Hedge fund insiders say other quant funds are likely to follow. Renaissance Technologies is understood to have fallen 6.6% in March, bringing losses to 10% so far this year. Cubist, Point72's quant unit, fell 22% between March 1st and 19th. Point72 already let go of Ross Garon, who headed Cubist for years after joining in 2009, and other cuts are expected at Cubist soon. Point72 didn't respond to a request to comment.
It's unlikely to be any consolation, but it's not just quant funds that have suffered. Bridgewater, which uses quantitative methods for stock selection but is not a typical quant fund, was down 20% in the year to mid-March. Third Point, an event-driven fund, was also down 11% in March, and today's HSBC hedge fund report says American firm Glenview Capital Partners has lost 13.7% so far this year. Lansdowne Partners, a UK fund which follows a global fundamental equity strategy, is also down 12.1% year-to-date, while hedge fund Millennium Management - which was down in mid-March and closed around 10 of its 230 trading pods as a result - is now said to have erased its losses and to be in positive territory again for 2020.
Some hedge funds have done well amidst the carnage. Citadel, for example, is up around 6% so far this year, and has been hiring, feeding notions that large funds with cohesive teams as opposed to the independent 'pods' of ExodusPoint and Millennium are better placed to weather the storm.

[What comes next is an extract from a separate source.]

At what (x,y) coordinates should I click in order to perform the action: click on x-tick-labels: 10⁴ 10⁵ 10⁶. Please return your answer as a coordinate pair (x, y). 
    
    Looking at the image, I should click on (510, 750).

However, one leading quant hedge fund manager says the big players are also in danger of struggling as the crisis catalyzed by the virus plays out. "This is a time for very modst growth exposures, small trades not big trades and trades you can change your mind on in a couple of hours," he says.
Some headhunters are still a bit bullish. Olly Thompson at GQR says funds still have long term strategies and will recruit again once assets have been shuffled in the short term. Others are less certain, however. "Most of the funds I speak to are saying it's business as usual," says one headhunter. "But I'm not sure I believe them."

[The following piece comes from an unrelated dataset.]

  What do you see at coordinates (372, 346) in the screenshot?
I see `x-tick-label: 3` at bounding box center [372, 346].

Inside loss-making funds, meanwhile, people are looking around nervously and wondering who might be next. It doesn't help that - as at banks - most people at hedge funds are working from home. "There is zero visibility now and everything is kept very secret," says one portfolio manager. "It's very difficult to operate like this," says another. "In fast moving markets, you need multi-dimensional inputs where you can swivel around and get a reading of the market through human interactions. Not having other people present is becoming a real problem."